TVA Nouvelles a appris que le décès de Jeannine Lefebvre fera l'objet d'une enquête du coroner et d'une enquête administrative de l'Agence de la Santé et des Services sociaux de la Montérégie.

La femme de 79 ans, qui souffrait de paralysie partielle, a perdu la vie après avoir été brûlée sur 75% de son corps, alors qu’elle faisait cuire une soupe. La fille de la victime affirme avoir tenté à de nombreuses reprises d’obtenir des services à domicile pour sa mère.

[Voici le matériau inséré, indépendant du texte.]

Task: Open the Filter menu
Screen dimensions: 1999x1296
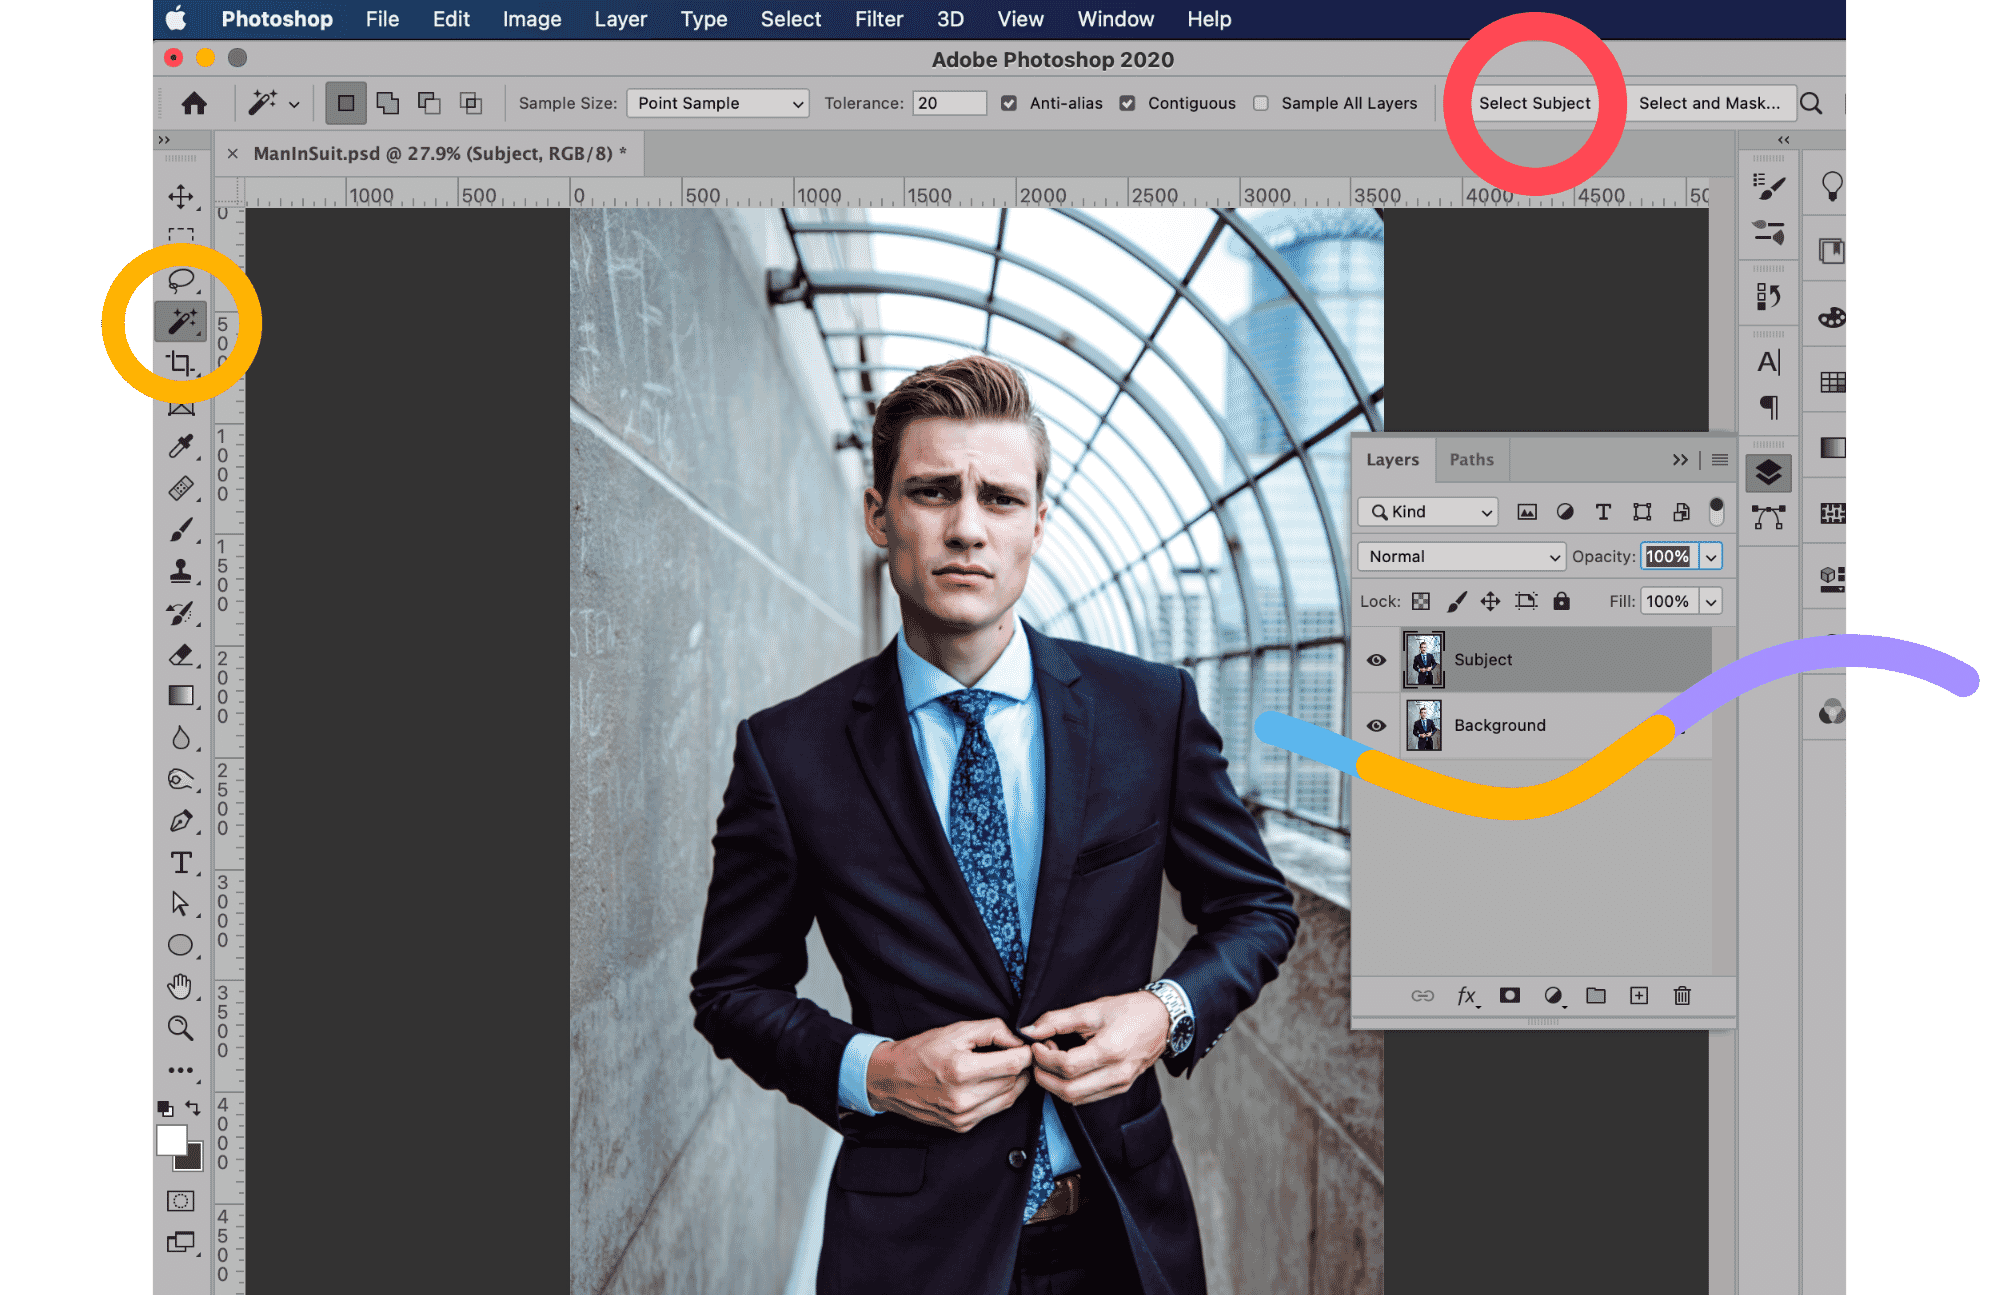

La ministre déléguée aux Services sociaux, Lise Thériault, qui a dit comprendre la détresse des proches de la défunte, n’a pas tardé à lancer une enquête sur la question. «J’ai demandé à Mme Claire Pagé, qui est la directrice de l’Agence de la Santé de la Montérégie, de faire la lumière, de poser des questions sur ce qui est arrivé, de remonter l’historique pour voir qu’est-ce qui s’est passé, si on avait pu faire les choses différemment», a expliqué la ministre.

La tragédie n’a cependant pas manqué de faire réagir. Le porte-parole de l'opposition en matière de Santé, Bernard Drainville, a été ébranlé par le triste dénouement de cette histoire. «Ça n’a pas de bon sens que quelqu’un meurt de cette façon-là, dans notre société d’aujourd’hui, s’est-il insurgé. Tu ne peux pas faire autrement que de t’imaginer les souffrances qu’elle a vécues. C’est une mort horrible, et ce n’est pas acceptable.»

Plusieurs personnes ont montré du doigt la difficulté à obtenir des soins à domicile. «On a besoin d’aide, a déploré la fille de la victime, Lucie Lefebvre. Ils ont besoin de HLM. Ma mère voulait juste un petit logement supervisé.»

La présidente du Regroupement des aidants naturels du Québec, Lily Tremblay, estime que les besoins sont grands en terme de services à domicile. «Il manque des employés, il manque de monde, il manque de préposés aux bénéficiaires, il manque d’auxiliaires familiales.» Elle croit qu’il y a un problème d’allocation des ressources. «Les services qui sont là, de soutien à domicile, ils manquent de ressources. Les ressources vont où? On ne le sait pas.»

Bernard Drainville abonde dans le même sens. «J’hésite à blâmer les gens du CLSC parce qu’ils fonctionnent avec les moyens qu’ils ont. Assez souvent, on nous dit: écoutez, on aimerait ça avoir plus d’infirmières qui vont à domicile, mais on n’a pas les moyens de les embaucher. Il y a une part de responsabilité là-dedans qui revient à nos dirigeants.»

Lucie Lefebvre trouve quant à elle la situation déplorable. «Est-ce qu’il va falloir que la population se mette ensemble, que tous les gens qui vivent la situation que je vis se mettent ensemble et qu’on fesse dans la société pour pouvoir être entendus?»